Rouje’s beauty line, of course, is designed exclusively as a wardrobe for Damas — a gradient of reds (but only those she would wear) that exist both in bullet form and distilled into quadrisected palettes so you have to use your finger to apply them, which is very much by design. The effect of blotting lipstick on with a finger gives it a matte quality, so the finishes of each product do not buckle under the brightest of lights. Innovations in makeup have tended toward the luminescent, but according to Hélène Aubier, who heads up Rouje’s beauty team, the brand will only adopt new technology where it intersects with Damas’s interests. An ink-style lip product with a velvet finish, then, happily launched this fall.

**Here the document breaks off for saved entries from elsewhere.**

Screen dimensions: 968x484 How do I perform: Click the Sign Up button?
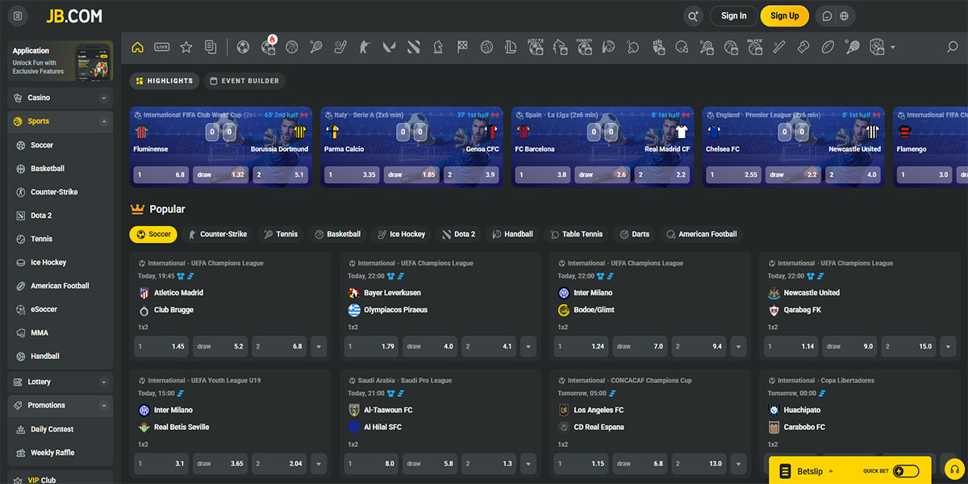pyautogui.click(x=784, y=16)
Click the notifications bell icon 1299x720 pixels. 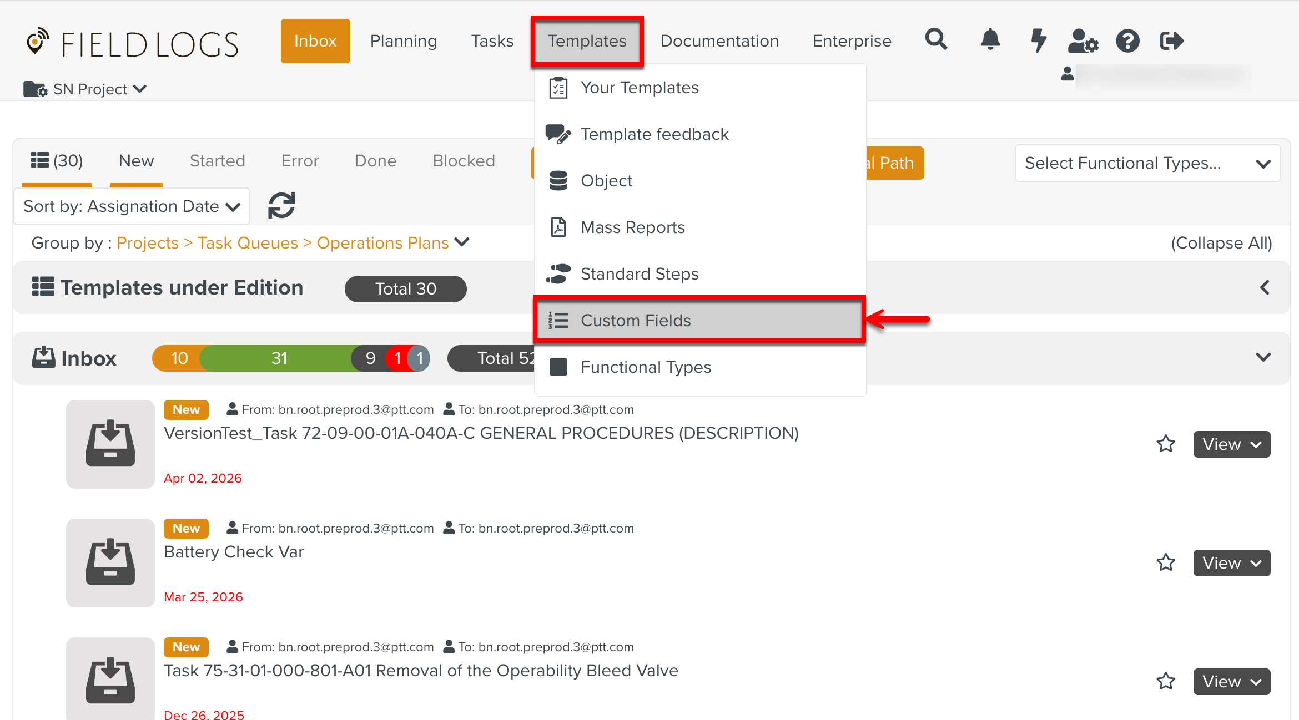click(990, 40)
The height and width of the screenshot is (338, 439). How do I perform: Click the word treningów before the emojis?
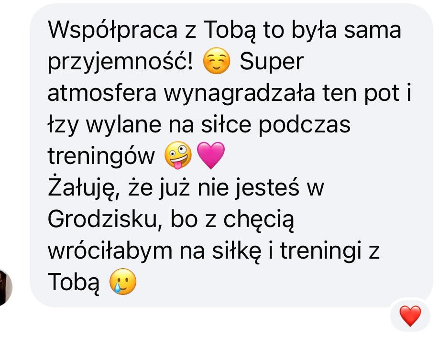101,156
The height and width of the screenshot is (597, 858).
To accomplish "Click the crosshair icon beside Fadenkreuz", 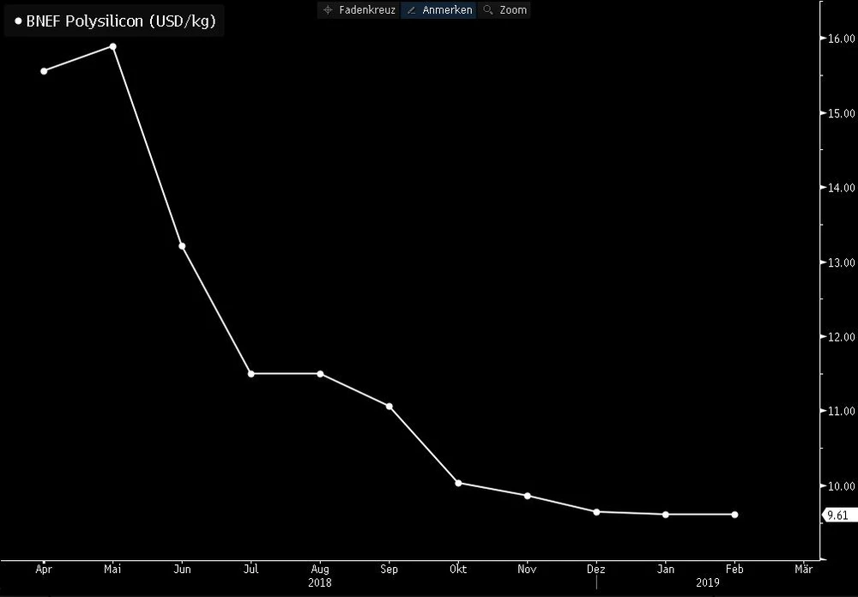I will (327, 10).
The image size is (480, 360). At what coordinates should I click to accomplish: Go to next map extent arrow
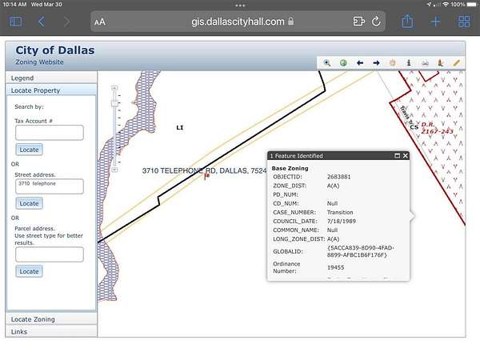(376, 62)
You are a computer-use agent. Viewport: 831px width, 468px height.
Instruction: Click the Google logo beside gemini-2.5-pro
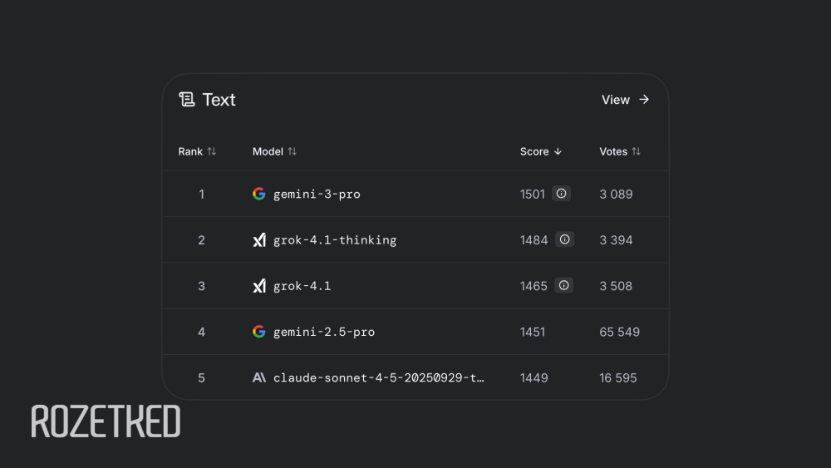[259, 332]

"[Manufacturers] won’t show me glitter or sparkling products," Aubier gravely assures me. "They know Rouje." Their best-selling products are Damas’s red lipstick and Damas’s palette of red lipsticks. The products are also dressed in gold, vintage-looking, Deco packaging designed to look like heirlooms, accessing yet another valence of effortlessness, as if they were simply inherited from an impossibly chic aunt, as opposed to being vulgarly purchased in pursuit of vanity.

In February, Rouje will launch its first mascara, a product that I am not allowed to observe but that appears on the lashes of Aubier, which shoot toward me from across a large wooden table.

At Damas’s office, the scene is remarkably similar to that of an American startup — young people staring into MacBooks at shared tables, speaking quietly. At one point, Damas walks over to snap a photo of an upcoming collection before disappearing into an adjacent room to help out the styling team by standing in as their fit model.

One decade ago, when Damas was 17, fashion lines were designed by people who had years of technical experience, and lifestyle brands were founded by Academy Award winners. Damas’s qualifications are fewer: She is radiant, and charming, and stylish, and extremely successful by any metric.

Damas hypothesizes that her success comes from her honesty. "I’m living in Paris, and I didn’t fake it. I think also I’m really authentic. I’m really me. And I never change my style, I never follow trends, so people like that, I think. Also I think I have — I don’t know if it’s a talent, but I know I have a talent for communication. I also do photos, and I think I have an eye. I don’t know how I get it, maybe with the restaurant, with my life, with the people I met."

Late afternoon reaches across Paris as Damas and I say goodbye. I ask her a banal reporter’s question, the kind you throw out and don’t expect much in return: "What are you reading?" She tells me she’s just finished Stefan Zweig’s Marie Antoinette: The Portrait of an Average Woman, which served as the basis for the 1938 film. As the title suggests, the book argues that Antoinette was not inherently good or evil, but an ordinary person thrust into extraordinary political significance. Her crown was handed to her like a gift, Zweig writes, and she accepted it without question and without gravity: "She wanted to combine two things which are, in actual human experience, incompatible. She wanted to reign and at the same time to enjoy." Et voilà.